In a way, I think there should be more talk of revolution, if only to expand the bounds of debate. The political system is badly defective, and revolution is honestly one of the few proposals to fix it that’s equal to the scale of the problem. It deserves a fair hearing, even if I think it would be a terrible mistake — after all, most revolutions tend to fail, we’ve learned over the past few centuries.

So where does this leave us? Absent a revolutionary shock to create a radically new political order, the best we can do is just muddle along.

What does that look like? An unsatisfying litany of heavy political lifts, most of which will fail, and each of which on its own would only mildly improve matters if adopted. We should abolish the filibuster and Electoral College and eliminate midterm elections by having the House, Senate, and president serve concurrent four-year terms. We should adopt the Fair Representation Act to end gerrymandering and move toward proportional representation. We need a robust right to vote in the Constitution, public financing for elections, and more transparency for corporate and nonprofit political spending.

These seem like ambitious reforms, and in all likelihood most of them will fail, leaving us in a perhaps mildly better version of the morass we’re in now. Even in the extraordinarily unlikely event we make them all happen, a number of core problems in our politics will remain. You can’t legislate negative partisanship away, and you can’t entirely prevent corporations and the wealthy from exerting some degree of oligarchic power without trampling on freedom of speech.

And if those changes are not enough, then getting Trump frogmarched out of the White House certainly won’t be. Ejecting him cannot and will not suddenly cure our political dysfunction. The problems in our democracy don’t suddenly disappear when he’s no longer in the White House, any more than they would’ve disappeared had he narrowly lost in 2016 rather than narrowly won.

“This is increasingly my fear: that there is no principled alternative to muddling through,” the political writer Will Wilkinson mused back in 2010. “But muddle we must.”

I understand the yearning not to muddle, for a big, climactic finish to both the Trump presidency and the American national nightmare. But if muddling through is to lead anywhere, we ought to be prepared for it, and prepared to make the most of it, rather than thinking a deus ex machina like a civil war or revolution or impeachment will blow the whole thing up in a stroke. That kind of conviction can breed complacency or disdain for good incrementalist ideas. And it can breed fatalism about what’s possible in the current system by setting the standard for success impossibly high.

This is not a romantic vision.
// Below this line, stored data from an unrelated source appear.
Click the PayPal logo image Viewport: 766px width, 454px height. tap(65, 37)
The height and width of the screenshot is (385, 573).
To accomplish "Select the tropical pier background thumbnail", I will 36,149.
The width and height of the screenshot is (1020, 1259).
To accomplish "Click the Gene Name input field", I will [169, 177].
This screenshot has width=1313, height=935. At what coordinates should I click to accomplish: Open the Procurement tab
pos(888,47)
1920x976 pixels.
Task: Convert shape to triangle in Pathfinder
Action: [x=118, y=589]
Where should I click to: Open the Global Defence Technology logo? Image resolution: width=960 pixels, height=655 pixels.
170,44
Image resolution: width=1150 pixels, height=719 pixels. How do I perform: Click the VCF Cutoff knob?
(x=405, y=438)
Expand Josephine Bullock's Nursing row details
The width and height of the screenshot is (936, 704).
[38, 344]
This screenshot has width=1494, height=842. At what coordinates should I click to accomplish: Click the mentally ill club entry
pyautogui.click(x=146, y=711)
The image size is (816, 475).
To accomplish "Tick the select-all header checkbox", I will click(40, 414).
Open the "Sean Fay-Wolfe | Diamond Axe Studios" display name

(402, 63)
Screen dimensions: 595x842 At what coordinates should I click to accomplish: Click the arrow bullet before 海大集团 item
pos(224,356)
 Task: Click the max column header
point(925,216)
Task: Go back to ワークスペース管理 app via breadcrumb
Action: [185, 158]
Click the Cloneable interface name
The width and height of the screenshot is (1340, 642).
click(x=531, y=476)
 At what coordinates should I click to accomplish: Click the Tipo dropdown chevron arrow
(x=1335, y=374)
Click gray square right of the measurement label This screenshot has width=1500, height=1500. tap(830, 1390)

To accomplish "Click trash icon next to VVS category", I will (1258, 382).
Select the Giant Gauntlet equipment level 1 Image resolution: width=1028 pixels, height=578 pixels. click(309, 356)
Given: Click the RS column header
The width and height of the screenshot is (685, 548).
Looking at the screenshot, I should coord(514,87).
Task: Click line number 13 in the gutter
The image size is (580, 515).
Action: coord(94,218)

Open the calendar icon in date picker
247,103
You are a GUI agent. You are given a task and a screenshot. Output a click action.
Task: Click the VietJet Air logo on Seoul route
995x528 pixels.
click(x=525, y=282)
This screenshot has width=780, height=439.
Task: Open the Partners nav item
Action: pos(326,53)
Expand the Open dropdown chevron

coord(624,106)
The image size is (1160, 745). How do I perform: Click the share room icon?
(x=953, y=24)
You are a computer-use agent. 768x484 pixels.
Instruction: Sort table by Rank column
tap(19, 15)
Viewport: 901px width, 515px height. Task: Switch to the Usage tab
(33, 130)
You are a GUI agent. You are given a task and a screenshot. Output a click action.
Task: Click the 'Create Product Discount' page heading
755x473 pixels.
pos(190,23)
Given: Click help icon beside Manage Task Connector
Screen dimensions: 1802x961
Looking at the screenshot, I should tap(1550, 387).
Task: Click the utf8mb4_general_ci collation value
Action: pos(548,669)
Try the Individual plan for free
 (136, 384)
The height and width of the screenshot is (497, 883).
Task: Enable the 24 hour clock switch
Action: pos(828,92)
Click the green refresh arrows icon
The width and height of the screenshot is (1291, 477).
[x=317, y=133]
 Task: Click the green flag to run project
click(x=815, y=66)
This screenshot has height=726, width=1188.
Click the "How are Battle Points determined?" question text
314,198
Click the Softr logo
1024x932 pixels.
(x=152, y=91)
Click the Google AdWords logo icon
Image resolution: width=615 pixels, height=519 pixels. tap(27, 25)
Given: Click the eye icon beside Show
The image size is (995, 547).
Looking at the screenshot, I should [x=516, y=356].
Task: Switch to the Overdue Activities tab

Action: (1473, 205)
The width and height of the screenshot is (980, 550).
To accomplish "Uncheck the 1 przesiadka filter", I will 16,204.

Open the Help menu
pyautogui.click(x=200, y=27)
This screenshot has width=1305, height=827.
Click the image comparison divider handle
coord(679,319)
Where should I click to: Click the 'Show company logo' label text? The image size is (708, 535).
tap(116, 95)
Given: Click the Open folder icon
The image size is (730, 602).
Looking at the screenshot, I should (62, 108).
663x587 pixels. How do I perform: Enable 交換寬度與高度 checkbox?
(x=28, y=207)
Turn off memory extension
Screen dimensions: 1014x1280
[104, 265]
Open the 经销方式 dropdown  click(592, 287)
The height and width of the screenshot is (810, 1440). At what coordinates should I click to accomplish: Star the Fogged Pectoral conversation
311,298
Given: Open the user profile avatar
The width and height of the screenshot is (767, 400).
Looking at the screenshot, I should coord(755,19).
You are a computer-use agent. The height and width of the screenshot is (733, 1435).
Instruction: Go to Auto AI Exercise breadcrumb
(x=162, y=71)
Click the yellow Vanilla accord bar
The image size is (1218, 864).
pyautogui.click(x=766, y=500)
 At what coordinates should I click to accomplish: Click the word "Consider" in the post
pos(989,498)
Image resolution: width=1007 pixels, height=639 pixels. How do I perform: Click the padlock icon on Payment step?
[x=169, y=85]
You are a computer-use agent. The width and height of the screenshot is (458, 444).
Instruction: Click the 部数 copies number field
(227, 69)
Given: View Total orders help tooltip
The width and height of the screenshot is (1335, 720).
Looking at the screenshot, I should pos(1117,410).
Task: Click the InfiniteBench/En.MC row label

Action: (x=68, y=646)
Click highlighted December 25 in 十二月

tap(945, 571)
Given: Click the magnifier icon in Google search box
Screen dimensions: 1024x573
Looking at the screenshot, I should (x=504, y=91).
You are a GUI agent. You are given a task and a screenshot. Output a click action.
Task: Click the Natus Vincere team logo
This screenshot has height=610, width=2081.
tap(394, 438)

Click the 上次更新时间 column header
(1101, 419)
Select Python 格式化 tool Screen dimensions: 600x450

It doesn’t fill one with hope the way that declarations that the end of the Trump presidency is imminent do. This feels like a big moment, one that deserves a big conclusion, with big stakes.

The truth is the Trump years will likely end with a whimper rather than a bang — just as the conclusion of Watergate did not lead to a cleansed and more ethical politics, and just as the financial crisis did not usher in a new era of ethical banking.

Part of the pain of those crises came from Americans as a people expecting too much out of them, expecting a greater transformation than was actually on offer. If, as Davidson says, the Trump presidency’s collapse is one such moment, we should enter it with a clearer sense of the problems that gave rise to Trump, and the discipline, the vision, and, most importantly, the patience to tackle them.